练习题目:
根据下面关于 Label Maker 的选段回答:
1. 英文段落列出了哪几个机器学习框架?
2. 按英文段落所述,Label Maker 最终会生成什么?
3. 中文简介说为想学习哪两类任务的人准备了例子?

选段:
+++

Label Maker:四个命令行教你如何生成卫星影像图机器学习训练数据集

This is Chinese version, if you have not seen the blog (in English) yet, go here: https://developmentseed.org/blog/2018/01/11/label-maker/

Label Maker is a python library to help in extracting insight from satellite imagery. Label Maker creates machine-learning-ready training data for most popular ML frameworks, including Keras, TensorFlow, and MXNet. It pulls data from OpenStreetMap and combines that with imagery sources like Mapbox or Digital Globe to create a single file for use in training machine learning algorithms.

简介:

Label Maker 是我们最近开发的开源python软件包,帮助大家更好更深刻的理解卫星影像。Label Maker 可以生成可连接到任何你喜爱的机器学习(或深度学习),比如目前最流行的谷歌TensorFlow, MXNet,用Keras来编程毫无障碍。我们的软件包从 OpenStreetMap 和Mapbox 或者Digital Globe 上面获取数据,生成训练数据集。如果有同学写出可以链接到起他卫星影像数据源上,我们也非常欢迎大家修改和提交程序到我们的GitHub repo上面。另外,如果你想学习如何做对象检测(object detection)或者影像分类(image classification)我们也给大家准备了各种例子,欢迎使用欢迎留言反馈呀。

+++

提取条目:

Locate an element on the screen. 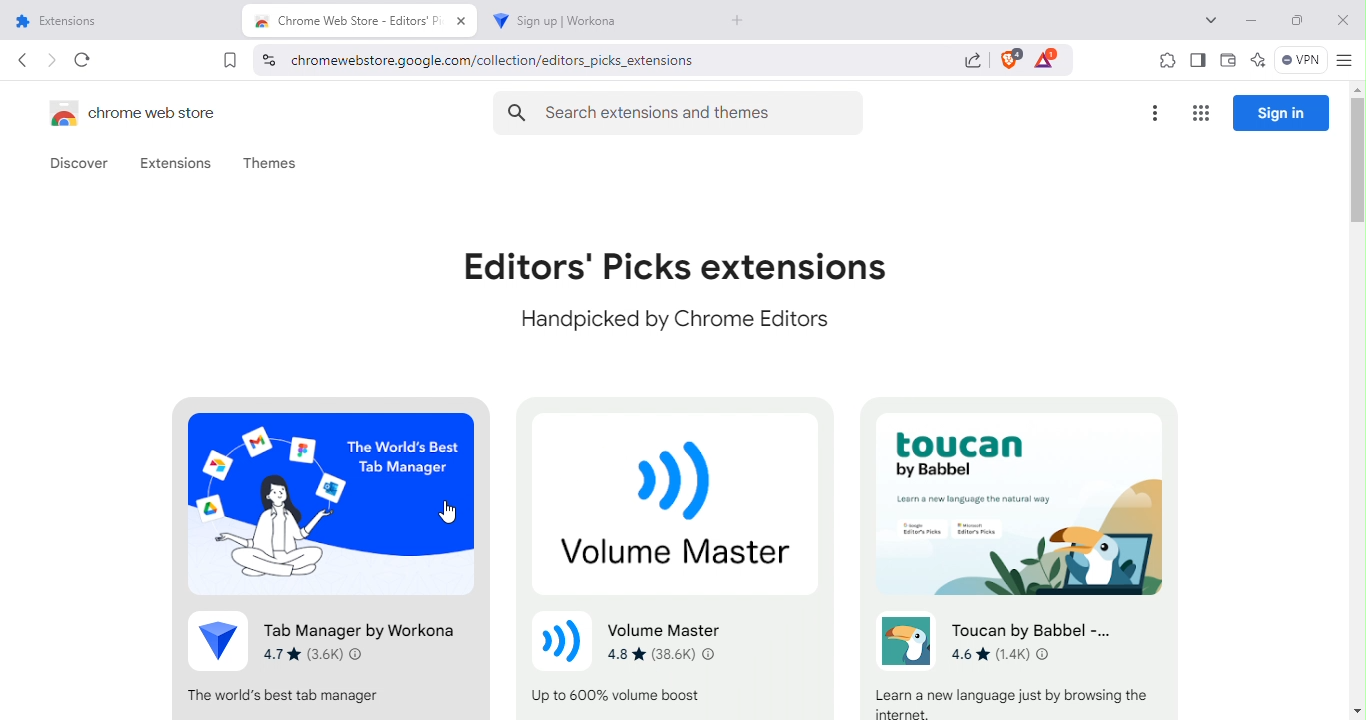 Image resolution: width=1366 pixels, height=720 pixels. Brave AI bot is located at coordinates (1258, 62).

+++

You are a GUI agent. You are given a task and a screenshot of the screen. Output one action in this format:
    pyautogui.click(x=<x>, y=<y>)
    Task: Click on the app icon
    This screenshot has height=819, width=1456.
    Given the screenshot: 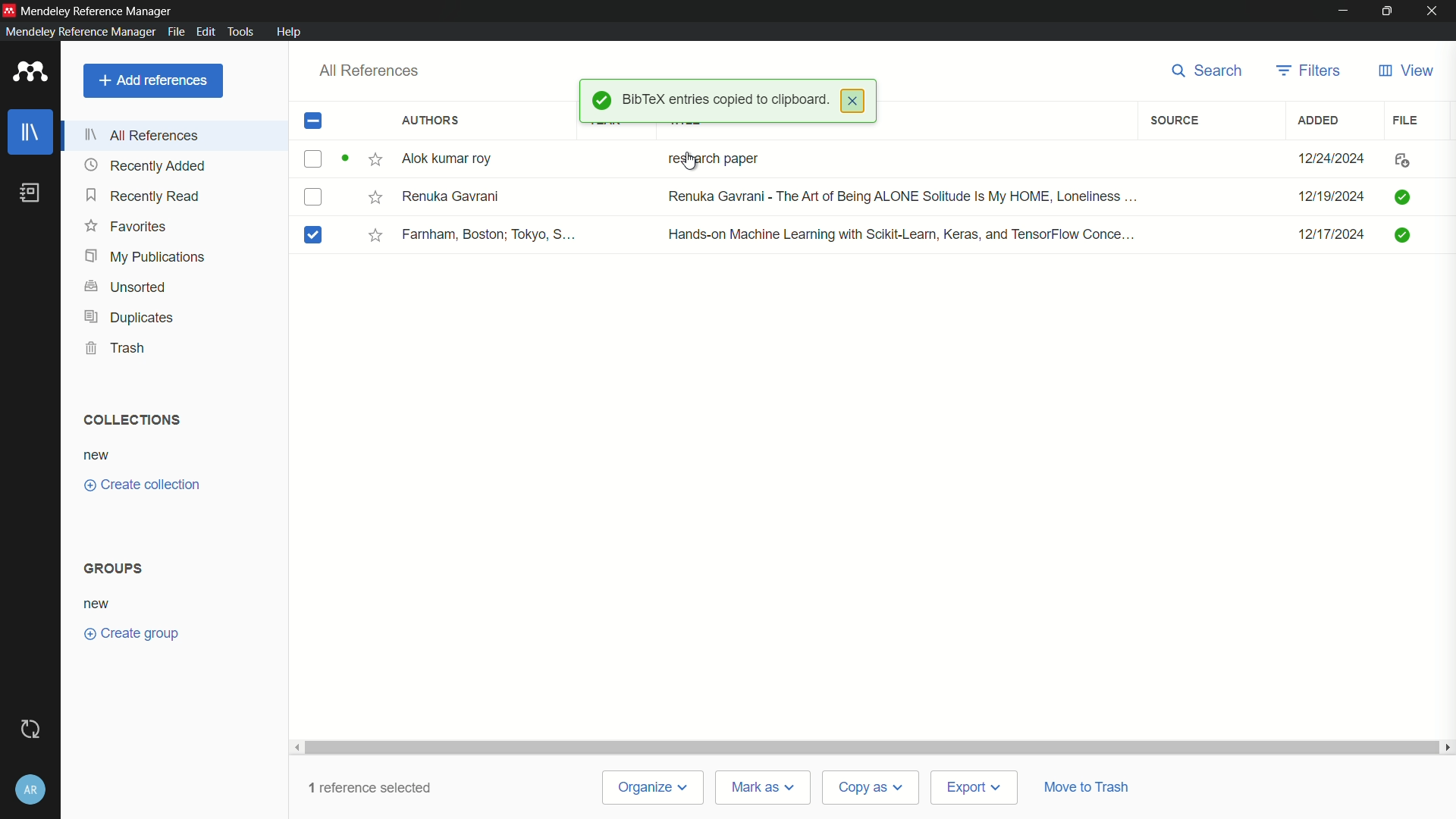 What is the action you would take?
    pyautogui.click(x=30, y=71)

+++

习题解答:
1. Keras、TensorFlow 和 MXNet。
2. 一个用于训练机器学习算法的单一文件(a single file for use in training machine learning algorithms)。
3. 对象检测(object detection)和影像分类(image classification)。